What this task involves: Transcribe exactly the line containing "Task: Click the Assets tab folder icon" plus every later line in the data.

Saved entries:

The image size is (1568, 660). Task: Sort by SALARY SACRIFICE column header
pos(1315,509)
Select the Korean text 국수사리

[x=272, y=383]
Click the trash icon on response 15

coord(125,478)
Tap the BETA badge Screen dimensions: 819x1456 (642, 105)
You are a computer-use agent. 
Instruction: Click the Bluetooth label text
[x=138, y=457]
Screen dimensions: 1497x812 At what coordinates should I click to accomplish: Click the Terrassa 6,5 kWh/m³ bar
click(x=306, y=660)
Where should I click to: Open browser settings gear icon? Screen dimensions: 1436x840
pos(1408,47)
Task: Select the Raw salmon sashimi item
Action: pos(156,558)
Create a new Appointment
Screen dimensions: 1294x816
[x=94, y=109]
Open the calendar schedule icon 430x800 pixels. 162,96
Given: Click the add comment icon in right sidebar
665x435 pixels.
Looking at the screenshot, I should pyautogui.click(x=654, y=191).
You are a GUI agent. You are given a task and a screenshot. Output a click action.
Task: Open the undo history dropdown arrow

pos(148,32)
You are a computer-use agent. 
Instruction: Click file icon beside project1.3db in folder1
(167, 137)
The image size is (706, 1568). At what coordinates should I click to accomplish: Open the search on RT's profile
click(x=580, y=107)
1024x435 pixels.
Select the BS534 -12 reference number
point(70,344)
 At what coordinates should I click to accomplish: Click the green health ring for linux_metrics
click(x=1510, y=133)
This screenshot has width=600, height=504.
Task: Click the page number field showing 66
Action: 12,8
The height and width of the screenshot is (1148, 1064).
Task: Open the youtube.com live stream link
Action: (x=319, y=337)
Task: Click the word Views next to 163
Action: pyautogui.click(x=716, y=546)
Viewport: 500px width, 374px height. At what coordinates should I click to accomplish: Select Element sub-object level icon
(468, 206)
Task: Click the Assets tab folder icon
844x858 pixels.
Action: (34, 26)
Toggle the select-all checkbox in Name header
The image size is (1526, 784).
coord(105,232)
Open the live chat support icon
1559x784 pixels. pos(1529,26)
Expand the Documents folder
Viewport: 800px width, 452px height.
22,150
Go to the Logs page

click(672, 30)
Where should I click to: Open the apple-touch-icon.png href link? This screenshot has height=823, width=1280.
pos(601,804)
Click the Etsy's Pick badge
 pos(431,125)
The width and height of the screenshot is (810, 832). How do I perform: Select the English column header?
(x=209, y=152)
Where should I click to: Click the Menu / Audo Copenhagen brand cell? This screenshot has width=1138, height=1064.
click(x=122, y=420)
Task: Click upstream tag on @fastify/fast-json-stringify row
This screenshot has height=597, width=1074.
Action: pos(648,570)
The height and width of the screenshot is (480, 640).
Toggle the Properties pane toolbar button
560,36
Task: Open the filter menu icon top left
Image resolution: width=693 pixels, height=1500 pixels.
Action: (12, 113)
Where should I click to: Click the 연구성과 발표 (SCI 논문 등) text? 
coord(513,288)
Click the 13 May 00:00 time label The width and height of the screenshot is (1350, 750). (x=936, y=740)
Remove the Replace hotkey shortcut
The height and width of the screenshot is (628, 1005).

The answer:
Task: Click the Assets tab folder icon
844x858 pixels.
Action: (34, 26)
Toggle the select-all checkbox in Name header
The image size is (1526, 784).
coord(105,232)
Open the live chat support icon
1559x784 pixels. pos(1529,26)
Expand the Documents folder
Viewport: 800px width, 452px height.
22,150
Go to the Logs page

click(672, 30)
Where should I click to: Open the apple-touch-icon.png href link? This screenshot has height=823, width=1280.
pos(601,804)
Click the Etsy's Pick badge
 pos(431,125)
The width and height of the screenshot is (810, 832). How do I perform: Select the English column header?
(x=209, y=152)
Where should I click to: Click the Menu / Audo Copenhagen brand cell? This screenshot has width=1138, height=1064.
click(x=122, y=420)
Task: Click upstream tag on @fastify/fast-json-stringify row
This screenshot has height=597, width=1074.
Action: pos(648,570)
The height and width of the screenshot is (480, 640).
Toggle the Properties pane toolbar button
560,36
Task: Open the filter menu icon top left
Image resolution: width=693 pixels, height=1500 pixels.
Action: (12, 113)
Where should I click to: Click the 연구성과 발표 (SCI 논문 등) text? 
coord(513,288)
Click the 13 May 00:00 time label The width and height of the screenshot is (1350, 750). (x=936, y=740)
Remove the Replace hotkey shortcut
The height and width of the screenshot is (628, 1005).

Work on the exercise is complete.